*PASSAGE PROVIDED*:
▶

MRI Scans (Magnetic Resonance Imaging)
Axial 3D volumetric MRI of head, abdomen, and knee only.
X-rays
Chest X-rays and knee X-rays (2D images).
The model was not trained on sagittal or coronal image orientations, ultrasound, PET scans, mammography, DEXA bone density scans, or angiography. Many common scan protocols use sagittal or coronal views (especially spine and joint imaging), which fall outside the model's training.
5. Accuracy Numbers: What They Mean
Google tested MedGemma on specific benchmarks. These scores tell you how well the AI performs on the exact types of scans it was trained on. They do not apply to body parts or scan types outside its training data.
MRI (Trained Areas)
64.7%
Accuracy across 10 categories of MRI findings for head, abdomen, and knee. This means it correctly identifies the finding about 2 out of 3 times.
CT (Trained Areas)
~61%
Accuracy for CT findings in head, chest, and abdomen. Similar to MRI, roughly 3 out of 5 correct identifications.

◀

*PROVIDED DATA*:
▶

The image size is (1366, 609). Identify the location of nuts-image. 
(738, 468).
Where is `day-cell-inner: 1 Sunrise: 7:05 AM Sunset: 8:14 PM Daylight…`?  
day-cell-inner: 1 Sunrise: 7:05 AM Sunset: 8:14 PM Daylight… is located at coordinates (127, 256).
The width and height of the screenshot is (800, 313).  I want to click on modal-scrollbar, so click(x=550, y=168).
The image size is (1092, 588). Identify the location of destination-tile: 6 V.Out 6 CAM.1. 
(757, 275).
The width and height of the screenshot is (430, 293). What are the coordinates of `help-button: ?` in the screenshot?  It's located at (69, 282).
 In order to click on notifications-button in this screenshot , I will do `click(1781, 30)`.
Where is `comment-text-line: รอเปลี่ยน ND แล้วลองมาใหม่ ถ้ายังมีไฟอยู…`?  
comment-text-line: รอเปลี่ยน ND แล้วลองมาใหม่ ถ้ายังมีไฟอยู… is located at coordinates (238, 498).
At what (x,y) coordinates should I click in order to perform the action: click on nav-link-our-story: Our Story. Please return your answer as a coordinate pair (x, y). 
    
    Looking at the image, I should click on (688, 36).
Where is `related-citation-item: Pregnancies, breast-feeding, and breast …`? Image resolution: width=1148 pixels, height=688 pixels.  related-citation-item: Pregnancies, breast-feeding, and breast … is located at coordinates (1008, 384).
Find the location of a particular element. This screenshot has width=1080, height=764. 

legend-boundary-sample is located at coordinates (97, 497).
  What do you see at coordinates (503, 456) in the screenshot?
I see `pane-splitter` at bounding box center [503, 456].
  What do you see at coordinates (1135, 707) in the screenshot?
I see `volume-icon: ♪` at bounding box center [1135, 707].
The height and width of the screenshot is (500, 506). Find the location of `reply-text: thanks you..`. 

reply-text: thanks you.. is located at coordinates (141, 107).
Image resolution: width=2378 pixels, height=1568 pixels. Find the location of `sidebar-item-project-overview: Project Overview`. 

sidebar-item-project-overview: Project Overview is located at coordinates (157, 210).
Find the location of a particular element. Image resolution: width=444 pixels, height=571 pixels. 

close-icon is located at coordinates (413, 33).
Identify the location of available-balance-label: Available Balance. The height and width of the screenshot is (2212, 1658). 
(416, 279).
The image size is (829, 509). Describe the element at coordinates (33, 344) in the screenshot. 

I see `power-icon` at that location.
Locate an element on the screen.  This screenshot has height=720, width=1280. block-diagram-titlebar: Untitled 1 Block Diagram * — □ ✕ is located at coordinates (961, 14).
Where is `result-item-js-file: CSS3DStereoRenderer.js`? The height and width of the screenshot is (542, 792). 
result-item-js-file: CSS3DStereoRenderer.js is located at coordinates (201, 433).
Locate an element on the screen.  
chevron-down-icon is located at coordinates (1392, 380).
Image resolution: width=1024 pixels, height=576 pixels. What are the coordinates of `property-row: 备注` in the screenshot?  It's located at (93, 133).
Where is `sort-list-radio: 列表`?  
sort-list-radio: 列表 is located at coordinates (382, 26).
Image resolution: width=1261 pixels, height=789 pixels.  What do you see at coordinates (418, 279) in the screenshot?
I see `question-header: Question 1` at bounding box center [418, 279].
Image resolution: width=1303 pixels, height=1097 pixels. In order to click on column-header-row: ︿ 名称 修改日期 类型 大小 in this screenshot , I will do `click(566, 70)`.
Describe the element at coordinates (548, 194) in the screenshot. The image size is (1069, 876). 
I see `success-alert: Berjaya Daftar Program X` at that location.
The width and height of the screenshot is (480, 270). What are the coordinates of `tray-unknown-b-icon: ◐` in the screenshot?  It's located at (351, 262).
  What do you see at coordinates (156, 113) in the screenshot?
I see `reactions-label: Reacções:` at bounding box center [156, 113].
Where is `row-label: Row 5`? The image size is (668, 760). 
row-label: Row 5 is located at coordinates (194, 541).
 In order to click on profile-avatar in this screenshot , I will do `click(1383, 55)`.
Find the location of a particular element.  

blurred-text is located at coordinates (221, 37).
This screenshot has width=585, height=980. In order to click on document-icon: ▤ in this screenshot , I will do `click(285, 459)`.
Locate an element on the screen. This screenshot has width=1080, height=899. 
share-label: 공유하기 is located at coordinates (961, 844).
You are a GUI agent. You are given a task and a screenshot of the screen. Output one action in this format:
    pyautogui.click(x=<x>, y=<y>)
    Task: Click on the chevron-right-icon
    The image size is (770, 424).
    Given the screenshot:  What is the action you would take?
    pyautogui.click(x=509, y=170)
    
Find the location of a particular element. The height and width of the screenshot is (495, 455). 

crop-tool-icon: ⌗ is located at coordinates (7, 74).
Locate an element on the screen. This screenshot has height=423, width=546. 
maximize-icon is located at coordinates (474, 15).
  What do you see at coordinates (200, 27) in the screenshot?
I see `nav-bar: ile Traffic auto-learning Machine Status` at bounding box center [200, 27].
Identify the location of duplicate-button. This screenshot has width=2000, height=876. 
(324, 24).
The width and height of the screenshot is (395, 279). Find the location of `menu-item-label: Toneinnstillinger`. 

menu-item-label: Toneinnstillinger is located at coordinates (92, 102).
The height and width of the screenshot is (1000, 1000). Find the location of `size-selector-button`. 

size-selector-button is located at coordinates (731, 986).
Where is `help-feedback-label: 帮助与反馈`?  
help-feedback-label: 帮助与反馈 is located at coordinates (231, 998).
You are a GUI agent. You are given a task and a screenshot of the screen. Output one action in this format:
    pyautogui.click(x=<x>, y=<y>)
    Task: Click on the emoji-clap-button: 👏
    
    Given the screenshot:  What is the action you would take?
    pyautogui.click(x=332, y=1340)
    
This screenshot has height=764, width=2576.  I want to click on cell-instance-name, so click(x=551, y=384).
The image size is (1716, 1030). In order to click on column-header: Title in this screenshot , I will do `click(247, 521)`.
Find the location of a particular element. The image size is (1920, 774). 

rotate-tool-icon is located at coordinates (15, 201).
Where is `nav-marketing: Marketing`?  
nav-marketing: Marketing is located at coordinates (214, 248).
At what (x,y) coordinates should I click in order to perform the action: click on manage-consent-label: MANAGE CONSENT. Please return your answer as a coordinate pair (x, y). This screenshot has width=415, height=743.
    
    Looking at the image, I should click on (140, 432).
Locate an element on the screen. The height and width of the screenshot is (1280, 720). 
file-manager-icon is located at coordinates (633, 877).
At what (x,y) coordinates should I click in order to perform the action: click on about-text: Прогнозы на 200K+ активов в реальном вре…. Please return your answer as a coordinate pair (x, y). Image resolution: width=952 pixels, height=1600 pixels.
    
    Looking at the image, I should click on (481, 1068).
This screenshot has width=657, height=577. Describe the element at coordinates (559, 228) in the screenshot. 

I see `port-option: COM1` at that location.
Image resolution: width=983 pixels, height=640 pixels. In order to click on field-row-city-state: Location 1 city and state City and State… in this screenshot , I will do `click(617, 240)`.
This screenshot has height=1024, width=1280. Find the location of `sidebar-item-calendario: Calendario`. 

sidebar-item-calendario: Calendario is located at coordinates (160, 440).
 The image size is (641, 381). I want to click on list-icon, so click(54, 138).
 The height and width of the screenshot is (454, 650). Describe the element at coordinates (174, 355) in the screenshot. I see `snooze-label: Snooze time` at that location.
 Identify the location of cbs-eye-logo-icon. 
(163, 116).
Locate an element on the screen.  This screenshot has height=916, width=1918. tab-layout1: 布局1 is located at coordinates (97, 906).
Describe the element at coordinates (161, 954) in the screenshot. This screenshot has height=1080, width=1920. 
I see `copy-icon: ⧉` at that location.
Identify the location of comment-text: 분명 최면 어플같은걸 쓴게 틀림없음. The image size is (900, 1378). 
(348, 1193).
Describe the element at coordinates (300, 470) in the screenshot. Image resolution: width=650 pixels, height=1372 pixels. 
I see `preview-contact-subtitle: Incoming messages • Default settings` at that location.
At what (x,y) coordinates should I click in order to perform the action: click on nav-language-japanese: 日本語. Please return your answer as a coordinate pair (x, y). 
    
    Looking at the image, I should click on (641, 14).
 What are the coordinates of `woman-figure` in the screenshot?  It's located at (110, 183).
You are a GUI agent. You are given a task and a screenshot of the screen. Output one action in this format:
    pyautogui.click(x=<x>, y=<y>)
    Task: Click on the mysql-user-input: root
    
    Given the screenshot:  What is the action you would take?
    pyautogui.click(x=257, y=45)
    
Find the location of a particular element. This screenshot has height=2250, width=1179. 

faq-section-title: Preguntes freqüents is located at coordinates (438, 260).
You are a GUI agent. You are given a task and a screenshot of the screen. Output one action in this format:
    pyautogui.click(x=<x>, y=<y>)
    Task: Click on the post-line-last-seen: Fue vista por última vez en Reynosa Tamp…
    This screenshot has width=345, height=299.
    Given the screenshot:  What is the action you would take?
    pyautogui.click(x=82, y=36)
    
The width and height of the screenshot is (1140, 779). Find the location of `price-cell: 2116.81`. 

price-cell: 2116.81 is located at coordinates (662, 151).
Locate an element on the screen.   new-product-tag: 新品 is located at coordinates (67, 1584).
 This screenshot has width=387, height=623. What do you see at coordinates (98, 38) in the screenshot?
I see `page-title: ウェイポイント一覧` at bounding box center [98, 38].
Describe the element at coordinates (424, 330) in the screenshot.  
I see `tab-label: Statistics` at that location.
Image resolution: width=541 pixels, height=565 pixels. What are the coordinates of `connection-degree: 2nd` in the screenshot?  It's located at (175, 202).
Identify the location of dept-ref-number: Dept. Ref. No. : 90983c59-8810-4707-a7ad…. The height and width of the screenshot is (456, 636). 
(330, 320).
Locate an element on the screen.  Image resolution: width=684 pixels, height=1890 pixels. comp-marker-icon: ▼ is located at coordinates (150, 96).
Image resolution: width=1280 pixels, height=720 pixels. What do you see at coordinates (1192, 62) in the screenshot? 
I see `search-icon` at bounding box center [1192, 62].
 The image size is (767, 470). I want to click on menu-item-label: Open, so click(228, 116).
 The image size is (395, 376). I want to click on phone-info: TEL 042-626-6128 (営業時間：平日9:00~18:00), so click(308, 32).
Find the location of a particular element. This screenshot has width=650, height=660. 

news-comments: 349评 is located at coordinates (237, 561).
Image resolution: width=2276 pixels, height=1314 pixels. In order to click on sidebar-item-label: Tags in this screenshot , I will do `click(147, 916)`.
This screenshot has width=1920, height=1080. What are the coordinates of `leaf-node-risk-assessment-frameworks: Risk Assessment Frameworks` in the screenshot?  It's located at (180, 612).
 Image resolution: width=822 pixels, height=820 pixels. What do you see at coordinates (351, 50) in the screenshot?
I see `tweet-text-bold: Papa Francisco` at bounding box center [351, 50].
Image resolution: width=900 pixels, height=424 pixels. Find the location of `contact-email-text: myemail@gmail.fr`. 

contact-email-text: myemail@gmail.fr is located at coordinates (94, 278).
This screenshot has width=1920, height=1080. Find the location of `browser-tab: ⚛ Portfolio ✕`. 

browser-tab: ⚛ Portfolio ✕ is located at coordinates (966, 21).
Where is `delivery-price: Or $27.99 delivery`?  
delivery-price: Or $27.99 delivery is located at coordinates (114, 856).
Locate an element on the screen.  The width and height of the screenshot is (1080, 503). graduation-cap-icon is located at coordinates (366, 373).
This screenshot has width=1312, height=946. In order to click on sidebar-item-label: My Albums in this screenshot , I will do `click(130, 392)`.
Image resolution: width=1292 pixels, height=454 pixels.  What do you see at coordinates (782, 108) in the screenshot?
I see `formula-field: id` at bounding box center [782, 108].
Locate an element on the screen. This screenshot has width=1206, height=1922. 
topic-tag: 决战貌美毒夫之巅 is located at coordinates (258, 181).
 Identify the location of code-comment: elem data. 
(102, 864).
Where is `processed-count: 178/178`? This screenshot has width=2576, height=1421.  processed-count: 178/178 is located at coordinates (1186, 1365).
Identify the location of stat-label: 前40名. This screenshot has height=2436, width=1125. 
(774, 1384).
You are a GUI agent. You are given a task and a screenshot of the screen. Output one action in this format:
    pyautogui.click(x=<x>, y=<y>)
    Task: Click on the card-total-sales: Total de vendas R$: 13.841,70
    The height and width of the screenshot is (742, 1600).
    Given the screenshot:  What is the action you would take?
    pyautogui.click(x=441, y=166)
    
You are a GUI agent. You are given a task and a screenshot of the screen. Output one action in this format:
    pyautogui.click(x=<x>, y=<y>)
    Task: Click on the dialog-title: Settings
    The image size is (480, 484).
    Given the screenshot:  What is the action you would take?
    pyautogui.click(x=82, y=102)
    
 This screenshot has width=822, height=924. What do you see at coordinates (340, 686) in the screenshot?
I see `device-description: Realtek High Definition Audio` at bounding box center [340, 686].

◀

*WORK INSTRUCTIONS*:
1. List every kind of scan that the MedGemma passage says the model was not trained on. Leave out image orientations.
2. Rewrite the MedGemma passage, everything from "Axial 3D volumetric" down to "the model's training.", with "knee" changed to "wrist" throughout.

*ANSWERS BELOW*:
1.
- ultrasound
- PET scans
- mammography
- DEXA bone density scans
- angiography

2.
Axial 3D volumetric MRI of head, abdomen, and wrist only.
X-rays
Chest X-rays and wrist X-rays (2D images).
The model was not trained on sagittal or coronal image orientations, ultrasound, PET scans, mammography, DEXA bone density scans, or angiography. Many common scan protocols use sagittal or coronal views (especially spine and joint imaging), which fall outside the model's training.